(YOUR GOAL)
From first entry to last, give the listing again verbatim.
++++++
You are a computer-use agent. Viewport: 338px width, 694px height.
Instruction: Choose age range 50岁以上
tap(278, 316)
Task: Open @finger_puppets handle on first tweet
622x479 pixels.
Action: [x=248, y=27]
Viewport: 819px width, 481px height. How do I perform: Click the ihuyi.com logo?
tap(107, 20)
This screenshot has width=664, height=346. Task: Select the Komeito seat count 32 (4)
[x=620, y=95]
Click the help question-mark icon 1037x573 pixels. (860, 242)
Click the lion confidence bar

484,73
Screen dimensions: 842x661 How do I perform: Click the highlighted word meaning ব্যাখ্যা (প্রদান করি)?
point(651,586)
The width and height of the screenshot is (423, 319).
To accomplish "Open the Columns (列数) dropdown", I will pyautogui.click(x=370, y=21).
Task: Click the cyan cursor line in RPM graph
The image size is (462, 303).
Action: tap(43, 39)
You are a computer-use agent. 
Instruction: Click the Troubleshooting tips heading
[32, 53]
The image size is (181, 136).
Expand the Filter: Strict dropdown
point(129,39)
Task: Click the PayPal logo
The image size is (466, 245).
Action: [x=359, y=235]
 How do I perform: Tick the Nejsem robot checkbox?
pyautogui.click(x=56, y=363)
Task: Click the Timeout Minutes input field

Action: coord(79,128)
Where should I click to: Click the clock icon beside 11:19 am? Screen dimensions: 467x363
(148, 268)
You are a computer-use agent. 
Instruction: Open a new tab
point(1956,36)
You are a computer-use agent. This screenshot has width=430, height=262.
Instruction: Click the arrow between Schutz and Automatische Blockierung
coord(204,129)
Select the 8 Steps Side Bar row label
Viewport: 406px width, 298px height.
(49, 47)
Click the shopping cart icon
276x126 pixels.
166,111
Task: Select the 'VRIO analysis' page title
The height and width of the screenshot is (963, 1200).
++++++
(ANSWER TO THIS TASK)
You are a computer-use agent. Viewport: 338px width, 694px height.
Instruction: Choose age range 50岁以上
tap(278, 316)
Task: Open @finger_puppets handle on first tweet
622x479 pixels.
Action: [x=248, y=27]
Viewport: 819px width, 481px height. How do I perform: Click the ihuyi.com logo?
tap(107, 20)
This screenshot has width=664, height=346. Task: Select the Komeito seat count 32 (4)
[x=620, y=95]
Click the help question-mark icon 1037x573 pixels. (860, 242)
Click the lion confidence bar

484,73
Screen dimensions: 842x661 How do I perform: Click the highlighted word meaning ব্যাখ্যা (প্রদান করি)?
point(651,586)
The width and height of the screenshot is (423, 319).
To accomplish "Open the Columns (列数) dropdown", I will pyautogui.click(x=370, y=21).
Task: Click the cyan cursor line in RPM graph
The image size is (462, 303).
Action: tap(43, 39)
You are a computer-use agent. 
Instruction: Click the Troubleshooting tips heading
[32, 53]
The image size is (181, 136).
Expand the Filter: Strict dropdown
point(129,39)
Task: Click the PayPal logo
The image size is (466, 245).
Action: [x=359, y=235]
 How do I perform: Tick the Nejsem robot checkbox?
pyautogui.click(x=56, y=363)
Task: Click the Timeout Minutes input field

Action: coord(79,128)
Where should I click to: Click the clock icon beside 11:19 am? Screen dimensions: 467x363
(148, 268)
You are a computer-use agent. 
Instruction: Open a new tab
point(1956,36)
You are a computer-use agent. This screenshot has width=430, height=262.
Instruction: Click the arrow between Schutz and Automatische Blockierung
coord(204,129)
Select the 8 Steps Side Bar row label
Viewport: 406px width, 298px height.
(49, 47)
Click the shopping cart icon
276x126 pixels.
166,111
Task: Select the 'VRIO analysis' page title
The height and width of the screenshot is (963, 1200).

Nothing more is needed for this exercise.